### TEXTE FOURNI

LES CINQUANTENAIRES DE LA SECONDE REPUBLIQUE

LES CINQUANTENAIRES DE LA SECONDE REPUBLIQUE (1898-1902)

 

par Sébastien Guimard

Mémoire de maîtrise sous la direction de Madame Rosemonde Sanson

Université Paris I Panthéon-Sorbonne. Juin 1996.

PREMIERE PARTIE

 

 

LA SECONDE REPUBLIQUE : MEMOIRE ET HERITAGE

I          LES RÉFÉRENCES A LA SECONDE RÉPUBLIQUE

 

2) LES RÉFÉRENCES AUX HOMMES DE LA SECONDE RÉPUBLIQUE

 

Avant de parler des références directes faites aux hommes de la seconde République à l’occasion des cinquantenaires, on peut évoquer les personnages dominants qui semblent se détacher de cette période cinquante ans plus tard. Pour ceci revenons une dernière fois sur les manuels scolaires d’histoire.

######
### MATÉRIEL

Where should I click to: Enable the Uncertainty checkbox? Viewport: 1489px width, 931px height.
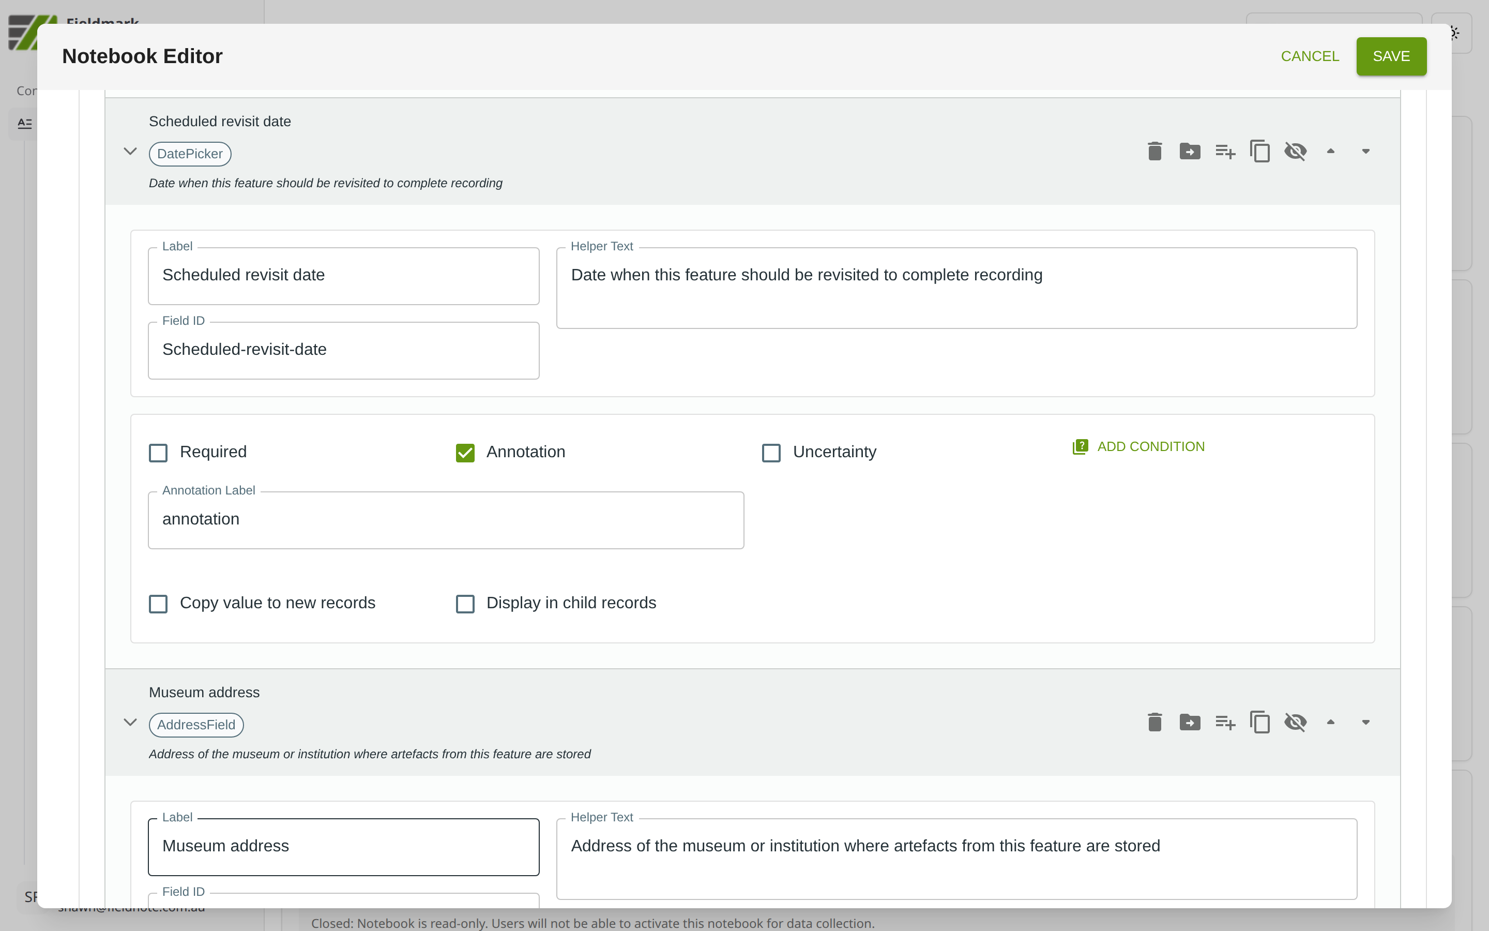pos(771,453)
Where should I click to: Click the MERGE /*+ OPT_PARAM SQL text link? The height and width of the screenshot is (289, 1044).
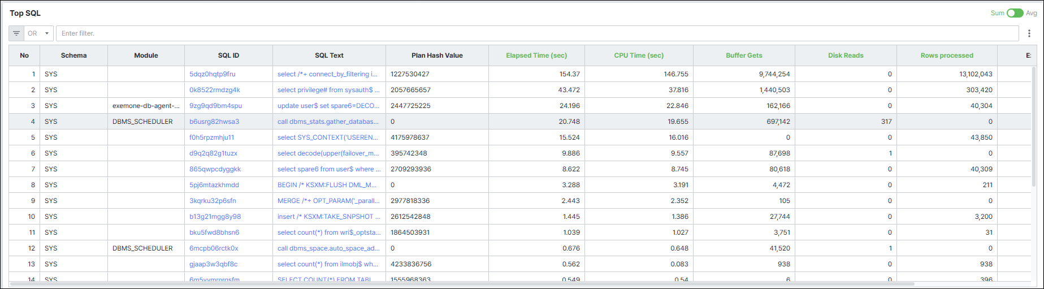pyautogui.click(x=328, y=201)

######

> _CONSIGNE_:
Pour chacune des affirmations suivantes, indiquez par oui ou par non si elle concorde avec le texte fourni, et citez mot pour mot les termes du texte qui tranchent.
1. Le mémoire a été dirigé par Rosemonde Sanson.
2. Le mémoire date de juin 1998.
3. Le passage annonce un retour sur les manuels scolaires d’histoire.

> _RÉPONSE_:
1. Oui : « Mémoire de maîtrise sous la direction de Madame Rosemonde Sanson »
2. Non : « Université Paris I Panthéon-Sorbonne. Juin 1996. »
3. Oui : « revenons une dernière fois sur les manuels scolaires d’histoire »